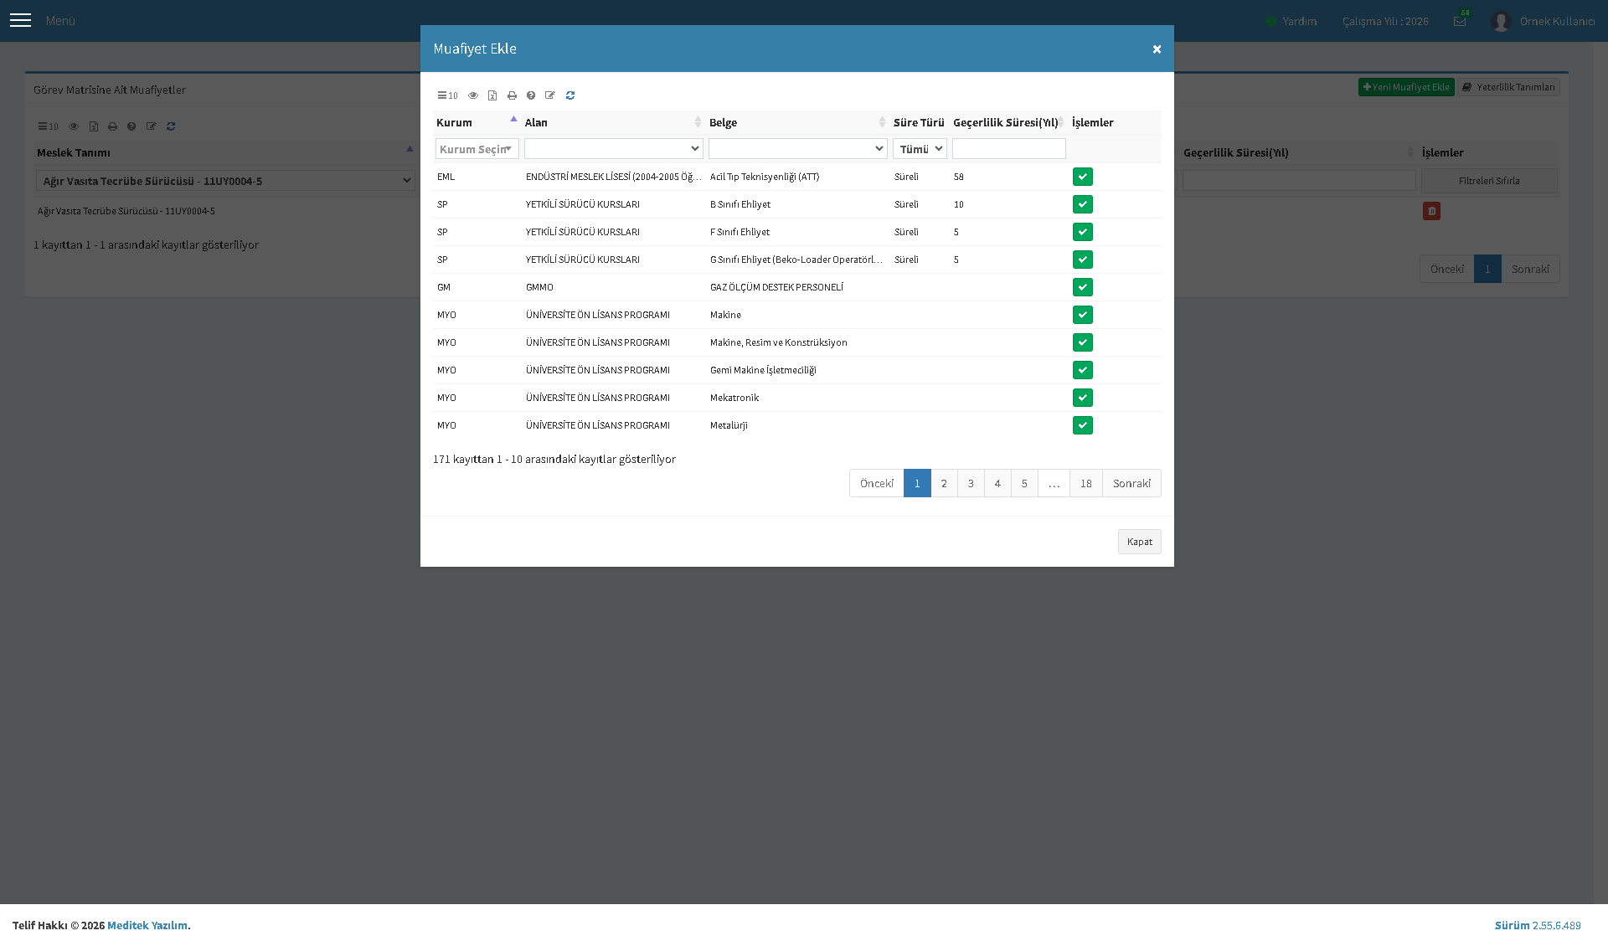Click the edit pencil icon in dialog toolbar
The image size is (1608, 946).
(x=550, y=95)
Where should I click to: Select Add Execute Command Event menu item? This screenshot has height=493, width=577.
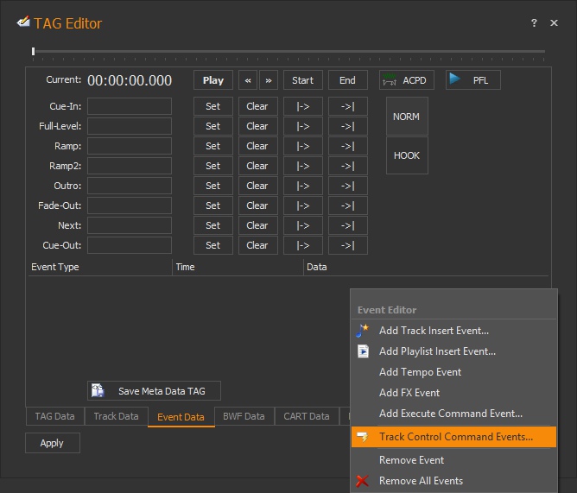[x=450, y=414]
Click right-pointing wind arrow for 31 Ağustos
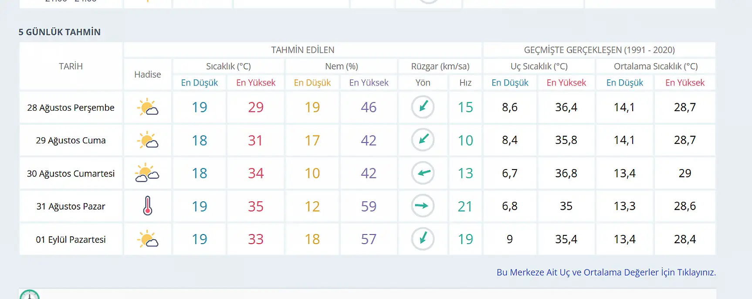 [423, 206]
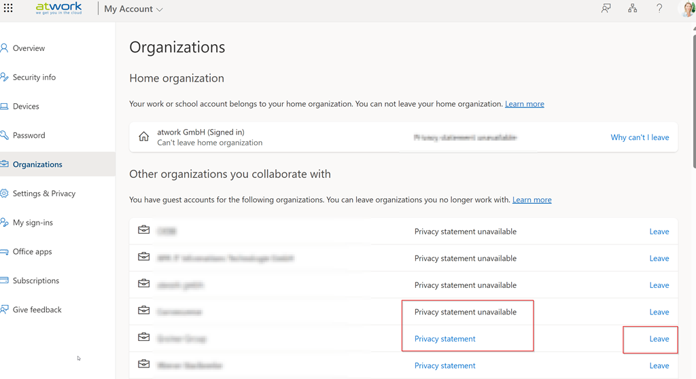696x379 pixels.
Task: Open the app launcher waffle icon
Action: pos(8,9)
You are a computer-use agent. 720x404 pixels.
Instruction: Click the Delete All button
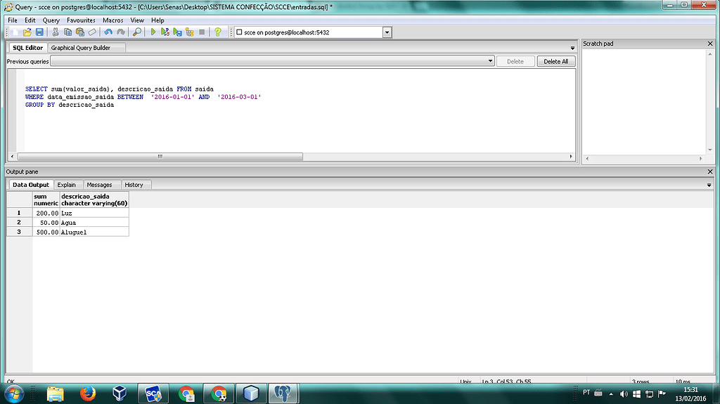[555, 61]
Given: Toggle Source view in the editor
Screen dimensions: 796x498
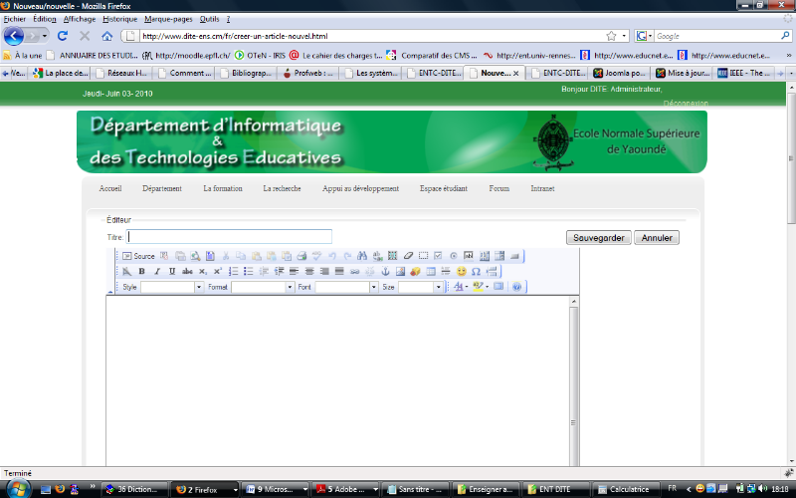Looking at the screenshot, I should point(138,256).
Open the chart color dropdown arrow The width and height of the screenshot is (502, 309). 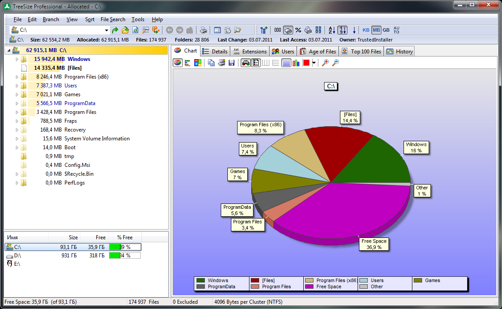(x=314, y=63)
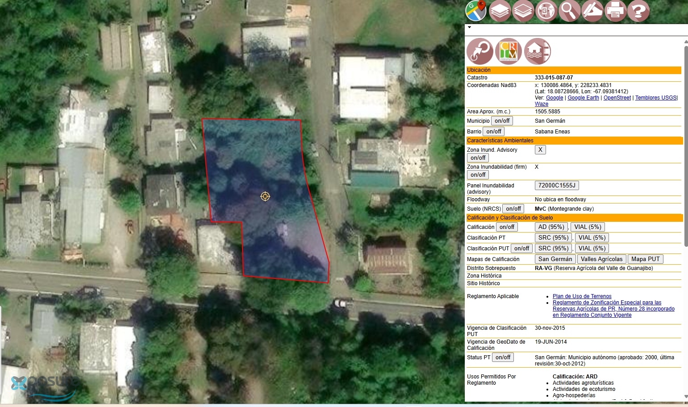Viewport: 688px width, 407px height.
Task: Toggle Barrio layer on/off
Action: [x=494, y=132]
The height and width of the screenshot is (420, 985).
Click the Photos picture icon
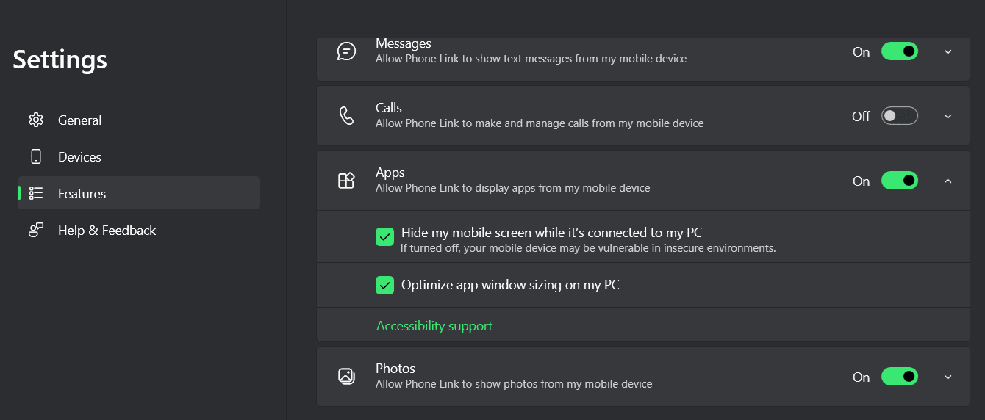346,377
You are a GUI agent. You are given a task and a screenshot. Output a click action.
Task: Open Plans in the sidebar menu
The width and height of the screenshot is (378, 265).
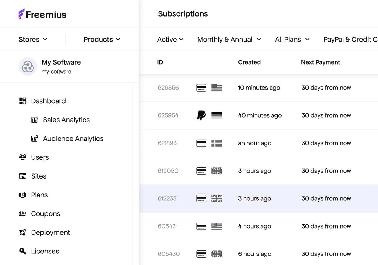tap(39, 195)
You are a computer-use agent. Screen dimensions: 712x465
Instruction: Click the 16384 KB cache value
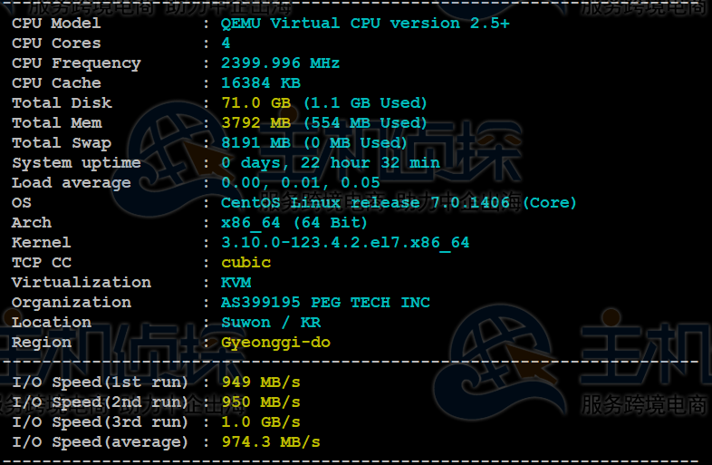(261, 83)
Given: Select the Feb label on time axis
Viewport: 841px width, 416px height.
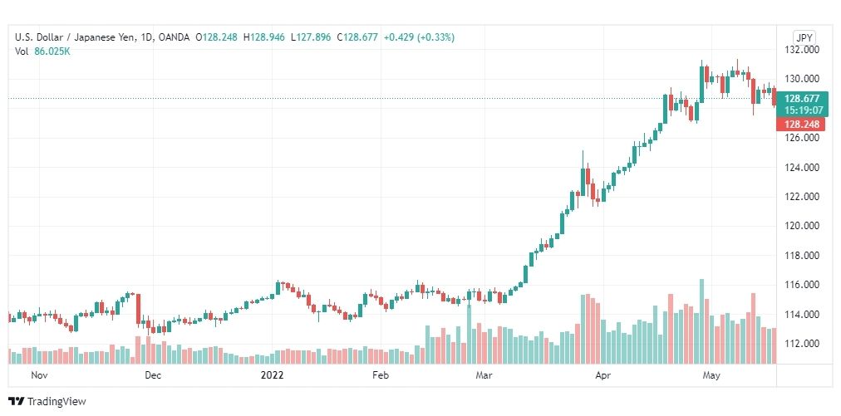Looking at the screenshot, I should click(x=381, y=375).
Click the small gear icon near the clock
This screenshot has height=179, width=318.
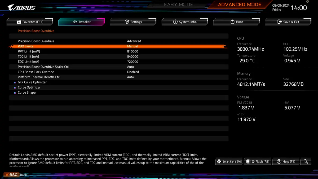click(x=307, y=2)
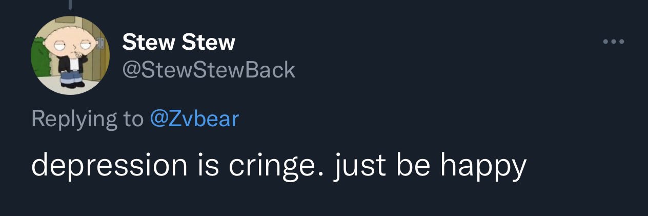Image resolution: width=648 pixels, height=216 pixels.
Task: Click the word "be" in the tweet
Action: coord(412,165)
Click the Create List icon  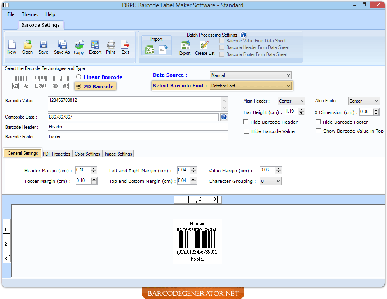coord(204,48)
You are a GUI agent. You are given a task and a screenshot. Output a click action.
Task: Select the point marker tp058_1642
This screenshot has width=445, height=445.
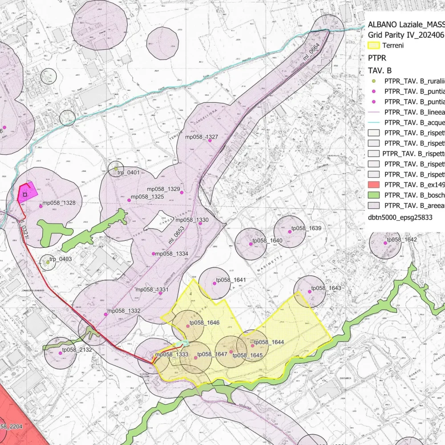click(385, 243)
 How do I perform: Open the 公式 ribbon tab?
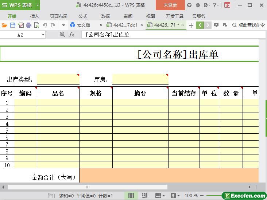[x=82, y=16]
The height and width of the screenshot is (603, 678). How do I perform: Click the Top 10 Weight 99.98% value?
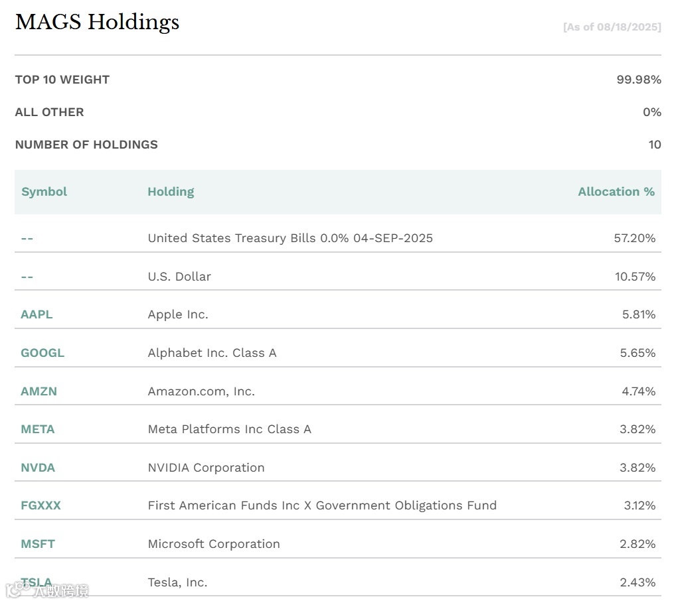click(638, 80)
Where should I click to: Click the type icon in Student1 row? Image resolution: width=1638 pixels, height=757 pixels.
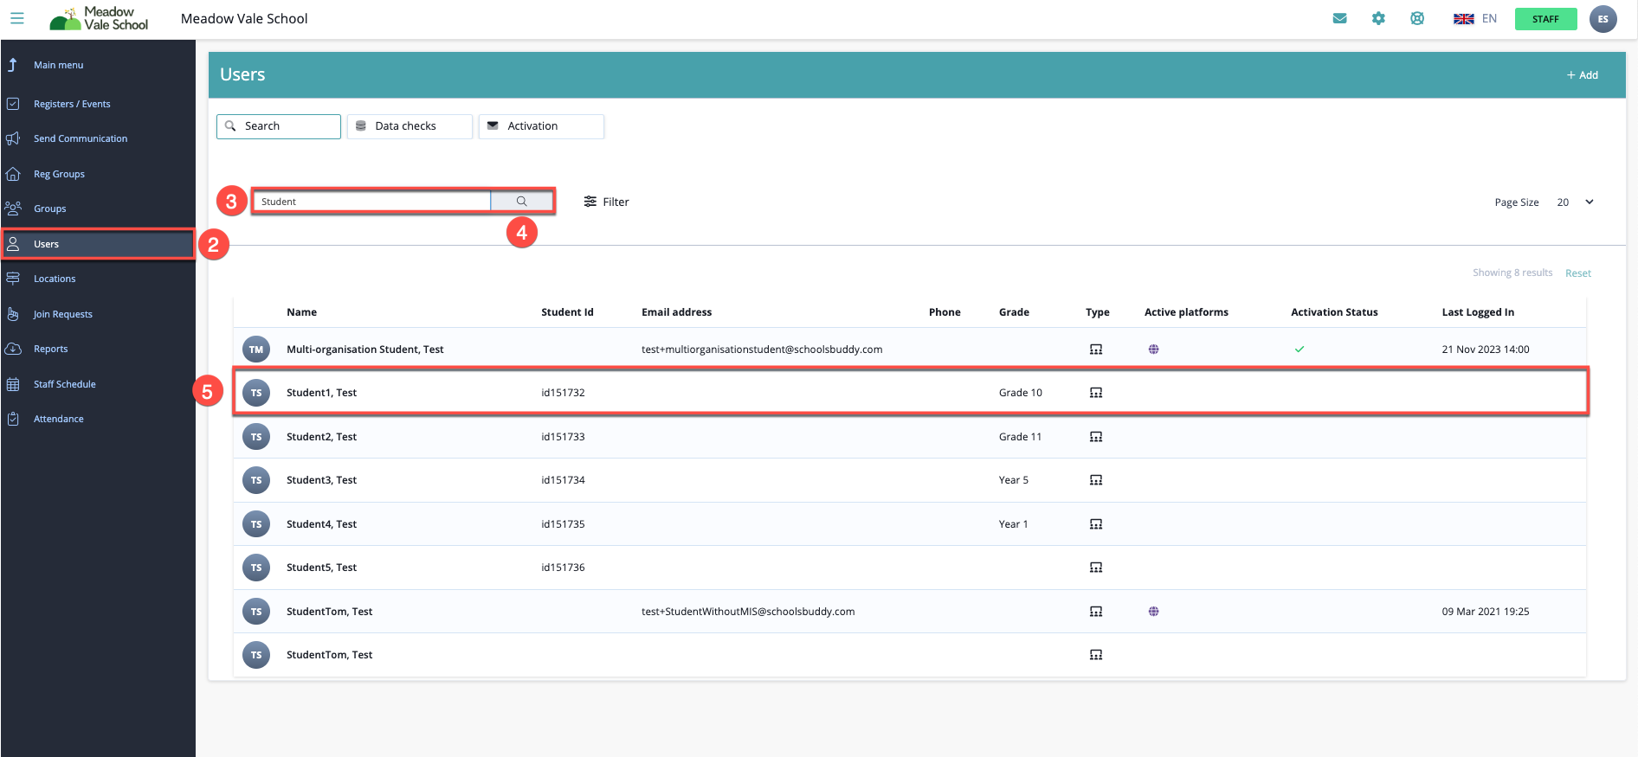(x=1096, y=393)
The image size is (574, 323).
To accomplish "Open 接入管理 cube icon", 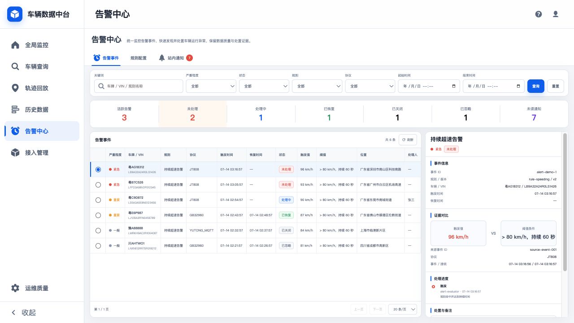I will (x=15, y=153).
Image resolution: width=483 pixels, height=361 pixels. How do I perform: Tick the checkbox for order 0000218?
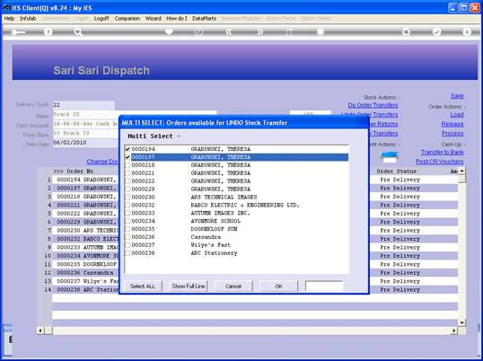click(127, 165)
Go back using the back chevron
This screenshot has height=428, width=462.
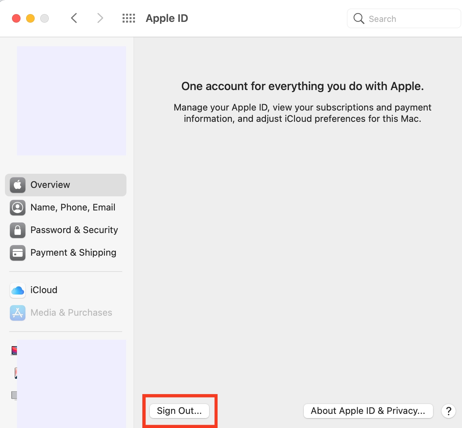pyautogui.click(x=74, y=18)
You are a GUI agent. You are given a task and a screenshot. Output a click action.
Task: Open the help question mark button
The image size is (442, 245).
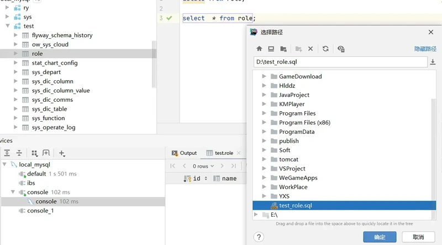259,237
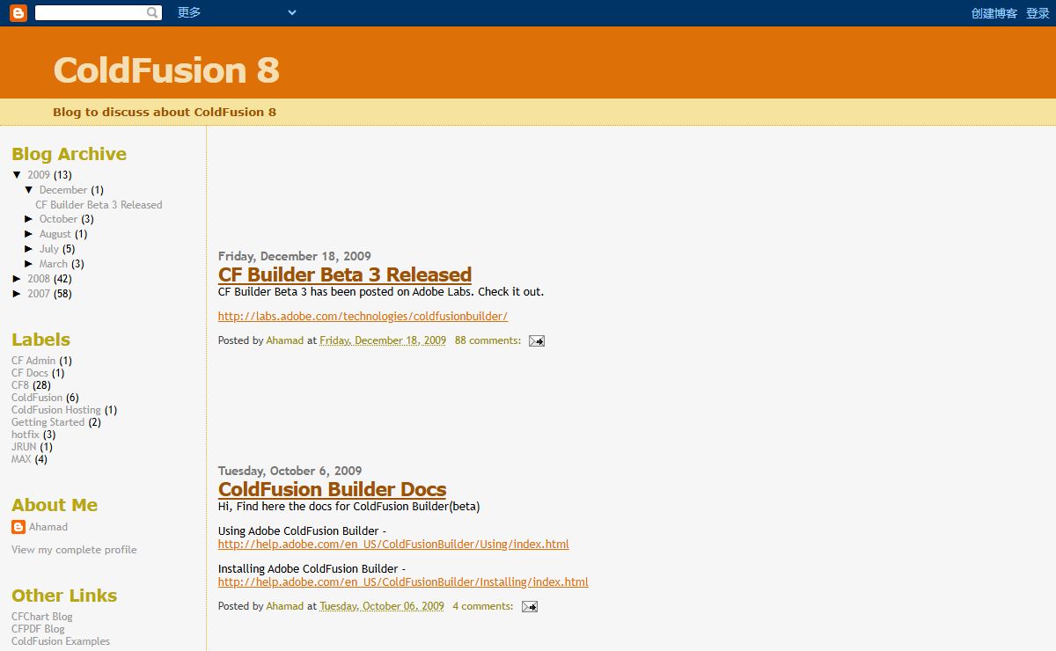Click the 登录 sign-in item
The height and width of the screenshot is (651, 1056).
tap(1038, 13)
■ ■ ■ ■ ■ ■ ■
*EXERCISE REQUIREMENTS*
From the data above, return exactly the lines from the one with "Where should I click to: Select" up to and including the one with "You are a computer-use agent. 720x404 pixels.". Pictures do not go in the copy.

*REPLY TO THE TASK*
Where should I click to: Select Add Execute Command Event menu item? This screenshot has height=493, width=577.
[x=450, y=414]
Click right-pointing wind arrow for 31 Ağustos
 [423, 206]
696x379 pixels.
Task: Open the app launcher waffle icon
Action: pos(8,9)
You are a computer-use agent. 720x404 pixels.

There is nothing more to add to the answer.